John Abrams, the founder and president of South Mountain Company and arguably the godfather of affordable housing on Martha’s Vineyard, has a great perspective on what affordability really means when we talk about the buildings we use and live in. He’s convinced that lifetime cost, not initial cost, is the best measure of affordability, and you can see that philosophy at work in South Mountain’s affordable housing projects.

At the Jenney Way project in Edgartown, for example, the residences have the same high-end windows that South Mountain installs in homes for their wealthiest clients. They do cost more at first than the windows at the Chilmark School, but they work better from day one, and when the houses at Jenney Way reach 14 years, or 20 or 30, they won’t need replacing.

I called Mr. Abrams for some perspective on the Chilmark story this week and he told me that as much as he loves the Chilmark School, he cringes each time he walks inside and sees his name on a plaque as part of the building committee.

“Actually,” he says, “I resigned from the committee halfway through because I thought it was going in the wrong direction. The biggest problem was that the town was looking for lowest first costs as the only concern –— to get the space they needed for small money. That’s just not the right way to do it.”

The concern, looking forward, is that Chilmark and the school district will repeat history, choosing the cheapest and least-complete solutions again this time around.

“I understand they’re thinking about doing all these envelope improvements,” says Mr. Abrams. “Those improvements shouldn’t be done to the standards to which the West Tisbury School did them, or to the standards that most projects are done — they should be done with the best-performing building science and engineering they can get. Do it once, and do it right.”

Looking at public buildings from the standpoint of how the state regulates them, there is good news to report on two fronts. First, the new state building code now going into effect would never allow a new school that performs as poorly as Chilmark’s does from an energy standpoint.

Second, the state since 2004 has required an owner’s project manager for all large public projects. The OPM is the sort of independent expert who would have noticed that the builders of the Chilmark School were putting water pipes in the unheated roof space before they froze and flooded the place.

One responsibility of the OPM is to consult on value engineering, a critical aspect of planning any new public project. One of the tenets of value engineering is that it’s fine to cut costs, but not at the expense of function.

And when you look at a building’s function, durability and lifespan are huge. Buying cheap windows and doors to shave a building’s cost is like trying to hide something by throwing it way up high — an excellent strategy, but only if your time horizon is really short.

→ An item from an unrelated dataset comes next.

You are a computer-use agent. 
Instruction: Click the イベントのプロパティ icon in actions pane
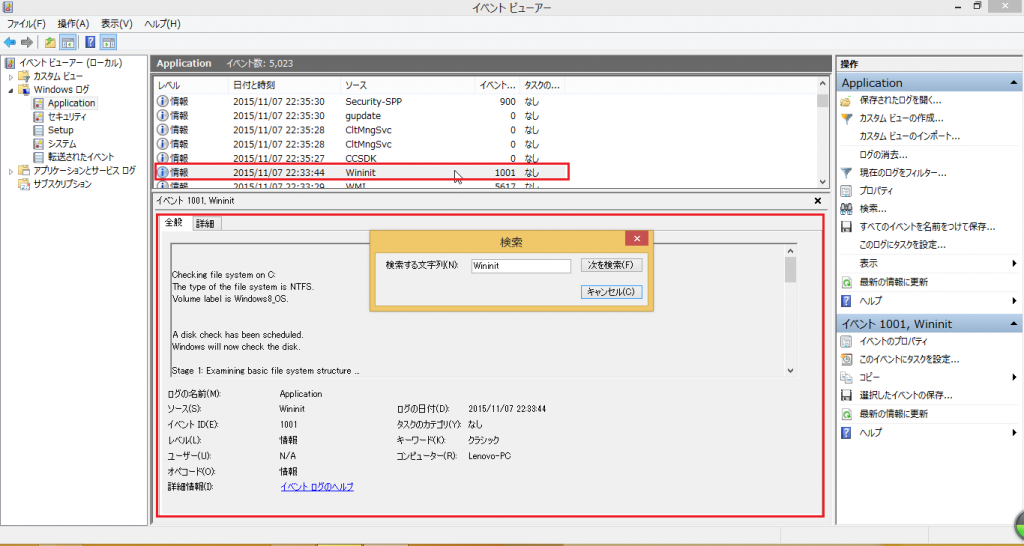coord(847,342)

One of the saddest ways we cut corners on municipal buildings on Martha’s Vineyard, I think, is in the area of energy efficiency. Super-insulation is an investment that adds to initial cost but pays dividends for taxpayers every year of a building’s life. Second-rate heating and cooling systems don’t always fail as dramatically as cheap doors and windows; they do make our public spaces less comfortable while costing us extra money, year in and year out.

Rick Pomroy, the owner’s project manager for Edgartown’s public library project, says he talks with his clients about the lifetime costs of energy systems all the time — and sometimes they actually do take his advice and choose systems that cost more up front while saving a bundle over 10 or 20 years.

But Mr. Pomroy admits, “In many cases, building committees will make a choice for short-term gain over long-term cost savings. It’s extremely difficult to educate people on that front.”

Chilmark and West Tisbury can’t set the way-back machine and retroactively improve the school buildings that have failed them so dramatically. But town building committees across the Island can take the costly lessons of Chilmark and West Tisbury to heart, by asking their project managers to analyze their options from the standpoint of durability and lifespan.

Finally, the challenge becomes a political and cultural one: persuading taxpayers to stop duplicating the construction mistakes of the past — to invest a bit more today and enjoy less expensive, better-performing public buildings for years to come.